Mit dieser Analyse folgt Lanier ökonomischem Allgemeinwissen. Demnach gibt es zwei Arten der Innovation. Die eine schafft neue Arbeitsplätze und steigert den Lebensstandard aller. Die andere vernichtet Arbeitsplätze und schafft Reichtum für wenige. Mit dem großen historischen Bogen kann man behaupten, dass dank der Innovationen durch Industrialisierung wie durch Elektrifizierung Millionen Arbeitsplätze geschaffen werden konnten und das Leben fast aller Menschen leichter wurde.

Die digitale Revolution, ein sozioökonomischer Tsunami

Die digitale Revolution hat den Mittelstand der Industrienationen wie ein sozioökonomischer Tsunami getroffen. Lanier führt da ein treffendes Beispiel an. Die Firma Kodak, so schreibt er, beschäftigte am Höhepunkt ihres Erfolges weltweit über 140 000 Mitarbeiter und hatte einen Wert von 28 Milliarden Dollar. Kodak erfand aber auch die digitale Fotografie. Und deren Standard ist nun die Firma Instagram. Diese wurde 2012 für eine Milliarde Dollar an Facebook verkauft und beschäftigte damals lediglich 13 Mitarbeiter.

Der Schmetterlingseffekt eines solchen Strukturwandels, der Hunderttausenden Mittelständlern den Job kostet, weil mit Kodak ja auch die Berufsstände der Fotolaboranten und Fotografen weitgehend verschwanden, ist enorm. Es sind jedoch nicht nur die Medienberufe, die der Strukturwandel gefährdet, es sind inzwischen auch Rechtsanwälte, Ärzte und Lehrer, die Konkurrenz durch die neuen Technologien bekamen. Lanier denkt hier auch die aktuellen technologischen Entwicklungen weiter, die künstliche Intelligenz, das selbstfahrende Auto und den 3-D-Drucker etwa. Auch hier sieht er - vom Lastwagenfahrer bis zum Modeschöpfer - den gesamten Mittelstand in Gefahr.

QUELLENMATERIAL:
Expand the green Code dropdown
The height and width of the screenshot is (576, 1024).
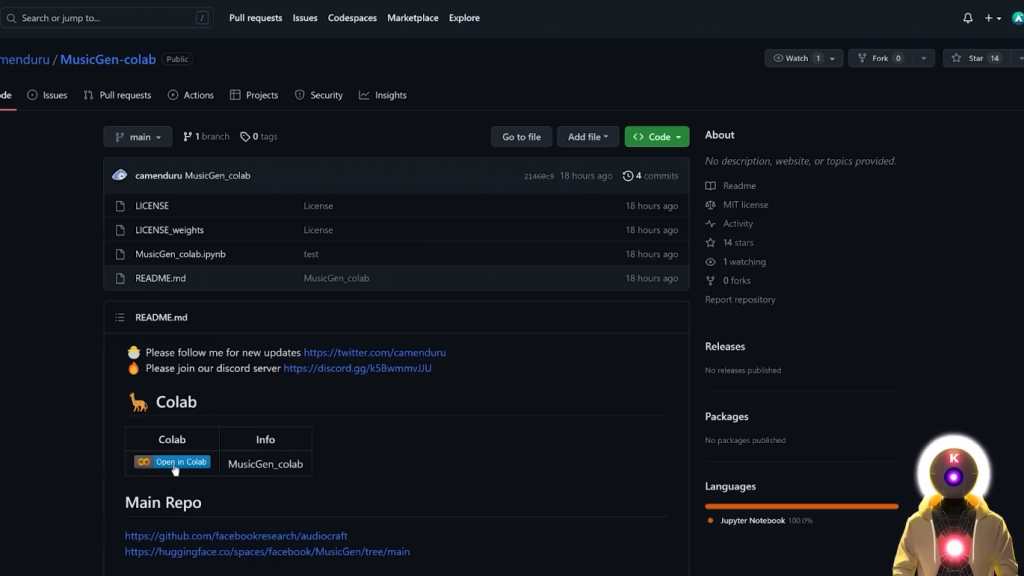656,137
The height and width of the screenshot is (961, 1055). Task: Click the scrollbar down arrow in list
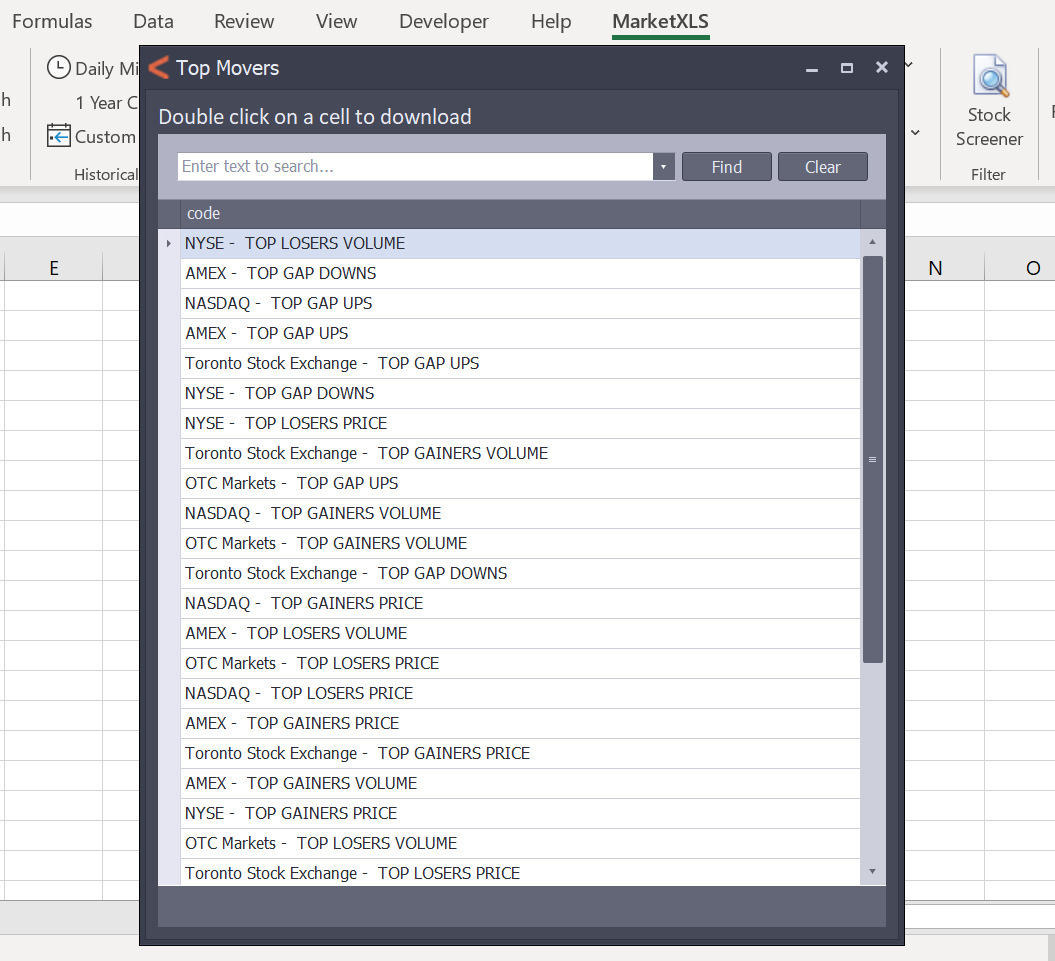(872, 872)
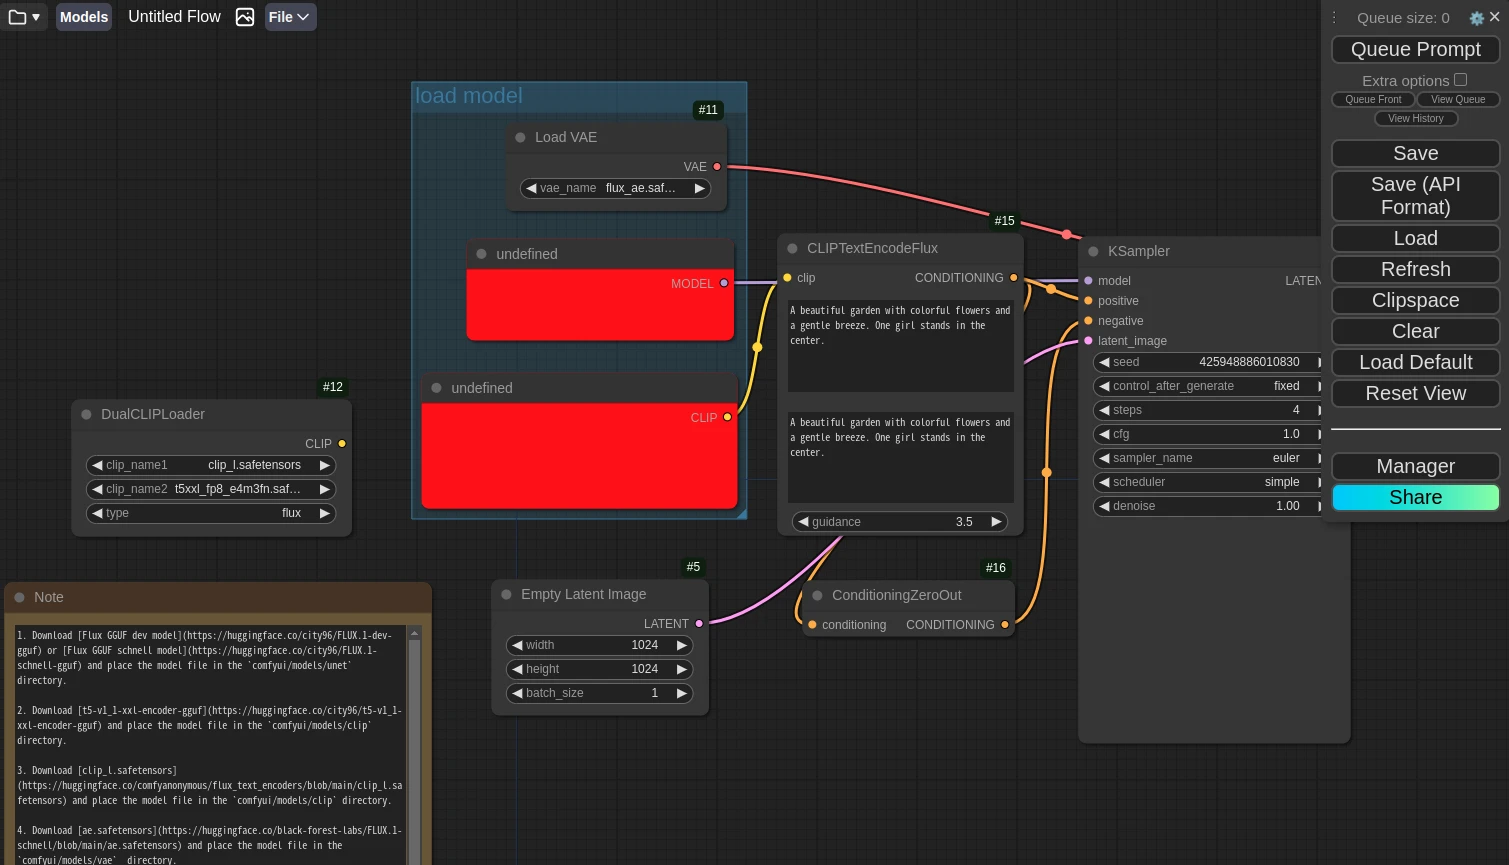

AUFGABE 1: Wie viele Mitarbeiter hatte Instagram laut dem Textauszug, als die Firma 2012 an Facebook verkauft wurde?
AUFGABE 2: Schreiben Sie das Stück des Textauszugs von „Der Schmetterlingseffekt eines“ bis einschließlich „gesamten Mittelstand in Gefahr.“ wortgetreu ab.

ERGEBNIS 1: Instagram beschäftigte damals lediglich 13 Mitarbeiter.

ERGEBNIS 2:
Der Schmetterlingseffekt eines solchen Strukturwandels, der Hunderttausenden Mittelständlern den Job kostet, weil mit Kodak ja auch die Berufsstände der Fotolaboranten und Fotografen weitgehend verschwanden, ist enorm. Es sind jedoch nicht nur die Medienberufe, die der Strukturwandel gefährdet, es sind inzwischen auch Rechtsanwälte, Ärzte und Lehrer, die Konkurrenz durch die neuen Technologien bekamen. Lanier denkt hier auch die aktuellen technologischen Entwicklungen weiter, die künstliche Intelligenz, das selbstfahrende Auto und den 3-D-Drucker etwa. Auch hier sieht er - vom Lastwagenfahrer bis zum Modeschöpfer - den gesamten Mittelstand in Gefahr.